Trois ans après Les Adieux à la reine, Benoit Jacquot dirige à nouveau Léa Seydoux dans une nouvelle lecture moderne et féministe du Journal d’une femme de chambre.Venu présenter son nouveau film en avant première aux Rencontres d’Avignon, le réalisateur nous a expliqué ce qui l’avait particulièrement attiré dans le texte d‘Octave Mirbeau...

Passer après Renoir et Bunuel ,qui ont aussi adapté le Journal d’une femme de chambre, ne vous faisait pas peur?
J’ai surtout décidé de ne pas me poser la question. Les deux films sont aussi differents qu’il est possible de l’être.Je me suis donc nécessairement dit que le mien serait aussi different des autres. Quand on adapte un livre, le texte sert de materiau de base.J’ai extrait du roman un certain
nombre de scènes et de citations qui m‘intéressaient et je les ai agencées dans un ordre narratif qui ne relève que de mon choix.

Qu’est ce qui vous attirait dans ce roman?

Au départ rien de particulier, c’est une amie qui a insisté pour que je le lise.J’y ai vu le parcours d’une jeune femme qui ne se satisfait pas de sa condition présente et veut accéder à une autre vie. Elle se fait d’elle une image
parfaitement hostile à celle que le sort social lui a réservé. Ce qui m’a sauté au visage, c’est que ce roman condensait toutes les ségrégations raciales, sexuelles et sociales qui se sont constituées à cette époque. Celestine est belle , intelligente, fière et travailleuse, mais elle est comme un animal pris dans un piège.Tout le film se passe à essayer de saisir comment elle va s’en échapper.

Le rôle était pour Léa Seydoux dès l’origine?

Oui, je lui en ai parlé avant même d’avoir écrit le scénario. Mais au moment où le
film allait se faire, elle sortait du tournage de La vie d’Adèle et allait très mal. Elle avait vécu une épreuve qui remettait en cause le fait même d’être
actrice et ne voulait plus tourner.Je me suis donc tourné vers Marion Cotillard, qui a accepté mais m‘a ensuite demandé de retarder le tournage , ce que je ne pouvais pas faire.Je suis donc revenu vers Léa, qui allait mieux et qui a finalement décidé de le faire.

Qu’est c e qui vous plait tellement dans le film d’époque ?

Ce qui m’a interessé dans ce film comme dans Les Adieux à la reine, c’est la possibilité de décoder quelque chose du présent par le détour de la reconstitution d’une époque soi disant révolue mais qui ne l’est pas et continue de nourrir le temps présent. Tout ce qu’ on vit aujourd’hui vient du début du 20e siècle.Celestine succombe à Joseph qui est violemment antisémite alors qu’elle ne l’est pas , pour les mêmes raisons qui poussent actuellement un certain nombre de personnes dans les bras de l‘extreme droite et du fondamentalisme.Le désespoir et la misère peuvent facilement conduire à trouver du charme aux discours du pire.

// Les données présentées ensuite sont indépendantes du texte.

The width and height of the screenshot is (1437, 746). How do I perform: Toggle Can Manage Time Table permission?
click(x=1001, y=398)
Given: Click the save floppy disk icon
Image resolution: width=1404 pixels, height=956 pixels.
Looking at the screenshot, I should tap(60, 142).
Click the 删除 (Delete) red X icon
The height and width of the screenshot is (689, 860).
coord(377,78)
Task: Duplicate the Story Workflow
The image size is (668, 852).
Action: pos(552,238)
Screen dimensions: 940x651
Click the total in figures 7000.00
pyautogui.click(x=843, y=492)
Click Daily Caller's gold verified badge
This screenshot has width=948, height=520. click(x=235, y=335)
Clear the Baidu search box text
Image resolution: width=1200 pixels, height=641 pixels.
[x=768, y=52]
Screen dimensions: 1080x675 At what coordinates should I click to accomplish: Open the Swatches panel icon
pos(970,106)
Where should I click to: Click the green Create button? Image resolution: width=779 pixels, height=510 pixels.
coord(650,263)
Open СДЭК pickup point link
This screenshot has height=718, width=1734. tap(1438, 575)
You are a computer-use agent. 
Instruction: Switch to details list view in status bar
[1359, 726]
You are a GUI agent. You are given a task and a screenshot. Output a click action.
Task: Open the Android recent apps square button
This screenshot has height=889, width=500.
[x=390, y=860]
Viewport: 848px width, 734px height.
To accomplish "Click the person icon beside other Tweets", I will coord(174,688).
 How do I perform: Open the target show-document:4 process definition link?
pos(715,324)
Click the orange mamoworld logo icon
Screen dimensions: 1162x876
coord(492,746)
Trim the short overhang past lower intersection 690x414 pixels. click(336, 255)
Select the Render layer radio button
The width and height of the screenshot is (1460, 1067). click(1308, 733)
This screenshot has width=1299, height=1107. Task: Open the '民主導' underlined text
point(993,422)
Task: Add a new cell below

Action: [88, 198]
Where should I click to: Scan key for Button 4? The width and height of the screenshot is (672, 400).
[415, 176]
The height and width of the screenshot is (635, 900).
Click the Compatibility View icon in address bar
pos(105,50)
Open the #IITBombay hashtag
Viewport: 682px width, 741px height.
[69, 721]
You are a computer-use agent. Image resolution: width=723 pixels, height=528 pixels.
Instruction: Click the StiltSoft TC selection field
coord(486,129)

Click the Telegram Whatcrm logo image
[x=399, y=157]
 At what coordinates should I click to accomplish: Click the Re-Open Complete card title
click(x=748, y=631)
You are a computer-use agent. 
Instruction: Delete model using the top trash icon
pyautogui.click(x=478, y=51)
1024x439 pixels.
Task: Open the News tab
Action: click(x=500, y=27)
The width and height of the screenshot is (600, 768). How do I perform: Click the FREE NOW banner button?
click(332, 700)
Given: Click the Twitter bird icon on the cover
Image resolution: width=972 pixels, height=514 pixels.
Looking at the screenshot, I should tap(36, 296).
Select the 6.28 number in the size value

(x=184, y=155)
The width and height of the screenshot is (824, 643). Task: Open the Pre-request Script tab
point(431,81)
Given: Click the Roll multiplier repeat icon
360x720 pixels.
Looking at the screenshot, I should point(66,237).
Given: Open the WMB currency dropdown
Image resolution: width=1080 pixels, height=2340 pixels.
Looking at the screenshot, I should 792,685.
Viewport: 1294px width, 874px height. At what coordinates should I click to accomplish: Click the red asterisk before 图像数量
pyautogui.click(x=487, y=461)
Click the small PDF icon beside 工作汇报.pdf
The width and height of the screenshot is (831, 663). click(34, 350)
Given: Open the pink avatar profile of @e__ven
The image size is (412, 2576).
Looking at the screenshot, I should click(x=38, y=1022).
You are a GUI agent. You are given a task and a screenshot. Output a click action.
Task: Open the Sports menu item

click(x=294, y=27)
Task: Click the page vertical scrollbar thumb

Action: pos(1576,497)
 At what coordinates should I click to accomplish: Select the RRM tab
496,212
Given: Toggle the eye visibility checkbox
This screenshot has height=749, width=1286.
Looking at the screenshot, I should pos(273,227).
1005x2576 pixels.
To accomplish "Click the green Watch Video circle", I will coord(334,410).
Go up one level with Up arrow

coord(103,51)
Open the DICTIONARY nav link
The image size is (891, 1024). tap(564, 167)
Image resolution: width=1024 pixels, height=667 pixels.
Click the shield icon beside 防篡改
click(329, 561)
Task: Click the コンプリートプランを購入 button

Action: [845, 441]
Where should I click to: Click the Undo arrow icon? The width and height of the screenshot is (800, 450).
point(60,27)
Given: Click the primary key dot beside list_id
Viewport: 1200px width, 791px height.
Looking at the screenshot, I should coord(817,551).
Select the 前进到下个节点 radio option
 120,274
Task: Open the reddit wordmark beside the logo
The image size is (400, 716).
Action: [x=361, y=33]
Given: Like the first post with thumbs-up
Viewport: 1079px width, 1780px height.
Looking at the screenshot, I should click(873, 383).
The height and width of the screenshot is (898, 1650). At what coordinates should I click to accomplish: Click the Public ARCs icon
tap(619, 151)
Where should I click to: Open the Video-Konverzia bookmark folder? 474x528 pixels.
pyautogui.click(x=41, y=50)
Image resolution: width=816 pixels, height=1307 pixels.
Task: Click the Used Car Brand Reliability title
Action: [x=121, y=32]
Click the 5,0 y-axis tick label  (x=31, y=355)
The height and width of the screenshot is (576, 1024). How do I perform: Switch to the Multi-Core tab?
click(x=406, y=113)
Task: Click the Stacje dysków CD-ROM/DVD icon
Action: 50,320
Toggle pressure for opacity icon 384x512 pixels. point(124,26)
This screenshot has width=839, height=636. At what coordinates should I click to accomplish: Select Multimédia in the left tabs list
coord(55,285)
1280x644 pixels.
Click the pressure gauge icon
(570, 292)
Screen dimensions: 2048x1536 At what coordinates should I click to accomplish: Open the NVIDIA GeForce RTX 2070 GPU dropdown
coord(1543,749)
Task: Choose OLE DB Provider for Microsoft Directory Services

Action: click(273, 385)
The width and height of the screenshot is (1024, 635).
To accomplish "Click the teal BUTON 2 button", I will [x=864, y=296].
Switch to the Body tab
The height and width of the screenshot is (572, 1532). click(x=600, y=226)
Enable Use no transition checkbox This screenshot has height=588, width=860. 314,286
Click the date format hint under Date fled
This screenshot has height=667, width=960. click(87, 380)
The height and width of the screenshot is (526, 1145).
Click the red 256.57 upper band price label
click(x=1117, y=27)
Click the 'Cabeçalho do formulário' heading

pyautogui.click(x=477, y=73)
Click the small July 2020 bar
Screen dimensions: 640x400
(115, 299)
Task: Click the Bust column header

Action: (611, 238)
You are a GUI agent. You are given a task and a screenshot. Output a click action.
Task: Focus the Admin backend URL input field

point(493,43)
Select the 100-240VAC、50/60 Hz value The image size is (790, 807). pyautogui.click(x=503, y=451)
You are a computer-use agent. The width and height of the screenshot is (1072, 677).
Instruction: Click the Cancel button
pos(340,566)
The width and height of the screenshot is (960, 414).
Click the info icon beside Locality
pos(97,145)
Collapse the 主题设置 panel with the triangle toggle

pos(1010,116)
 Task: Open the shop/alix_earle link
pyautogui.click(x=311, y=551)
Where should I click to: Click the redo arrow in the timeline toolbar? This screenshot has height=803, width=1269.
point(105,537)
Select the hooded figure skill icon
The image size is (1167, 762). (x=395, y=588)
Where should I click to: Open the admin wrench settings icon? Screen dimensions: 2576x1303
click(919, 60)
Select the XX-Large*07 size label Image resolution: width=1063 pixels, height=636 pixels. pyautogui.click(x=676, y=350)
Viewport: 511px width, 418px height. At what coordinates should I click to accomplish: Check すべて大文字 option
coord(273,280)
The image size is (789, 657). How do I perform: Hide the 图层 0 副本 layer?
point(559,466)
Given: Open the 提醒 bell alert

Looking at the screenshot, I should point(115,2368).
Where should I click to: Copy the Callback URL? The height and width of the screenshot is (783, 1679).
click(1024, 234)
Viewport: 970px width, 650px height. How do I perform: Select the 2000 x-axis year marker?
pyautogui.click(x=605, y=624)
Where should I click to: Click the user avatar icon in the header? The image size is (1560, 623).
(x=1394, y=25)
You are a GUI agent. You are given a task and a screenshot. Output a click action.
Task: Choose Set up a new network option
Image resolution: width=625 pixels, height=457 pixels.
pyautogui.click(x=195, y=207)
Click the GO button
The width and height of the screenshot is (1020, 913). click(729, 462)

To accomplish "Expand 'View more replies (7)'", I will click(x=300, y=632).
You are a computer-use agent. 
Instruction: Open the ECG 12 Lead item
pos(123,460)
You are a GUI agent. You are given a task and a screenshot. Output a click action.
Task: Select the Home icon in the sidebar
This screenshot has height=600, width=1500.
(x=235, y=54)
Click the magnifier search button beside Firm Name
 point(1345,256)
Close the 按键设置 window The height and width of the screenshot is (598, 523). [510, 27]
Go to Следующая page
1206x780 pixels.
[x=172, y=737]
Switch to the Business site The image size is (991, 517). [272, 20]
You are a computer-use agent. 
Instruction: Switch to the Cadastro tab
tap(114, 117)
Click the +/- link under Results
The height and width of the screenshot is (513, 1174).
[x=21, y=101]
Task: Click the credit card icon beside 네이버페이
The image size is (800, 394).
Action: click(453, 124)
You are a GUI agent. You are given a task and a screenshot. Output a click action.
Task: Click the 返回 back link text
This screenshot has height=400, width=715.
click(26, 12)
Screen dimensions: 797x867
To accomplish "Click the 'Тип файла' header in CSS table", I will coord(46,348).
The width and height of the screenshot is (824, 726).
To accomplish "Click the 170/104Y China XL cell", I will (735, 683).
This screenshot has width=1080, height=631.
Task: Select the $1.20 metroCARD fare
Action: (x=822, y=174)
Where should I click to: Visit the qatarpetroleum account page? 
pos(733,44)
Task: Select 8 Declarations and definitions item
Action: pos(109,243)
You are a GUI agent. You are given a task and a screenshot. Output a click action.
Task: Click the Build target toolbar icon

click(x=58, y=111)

Les retours en arrière arrivent sans prévenir dans le cours de l’histoire.C’est assez déroutant au début.Quelle logique suivent-ils?

Le présent que vit Celestine est comme troué de réminiscence qui viennent faire écho de ce qu’elle est en train de vivre. Le souvenir de la scène du train, dans laquelle son ex-patronne essaie de dissimuler un godemichet , lui est, par exemple, rememmoré par la discussion au cours de laquelle elle demande si sa nouvelle patronne à des amants. Plus tard, lorsqu’elle envisage d’accepter la proposition de Joseph, elle se voit comme dans un tableau de Manet. Cela permet des scène soniriques et donne des indications sur sa trajectoire mentale.
Avez vous fait un film marxiste et/ou féministe?
Je pense que le monde est divisé en classes sociales et qu’elles sont antagonistes, concluez en ce que vous voulez.La mondialisation a rendu la servitude moins visible, mais elle continue d’exister.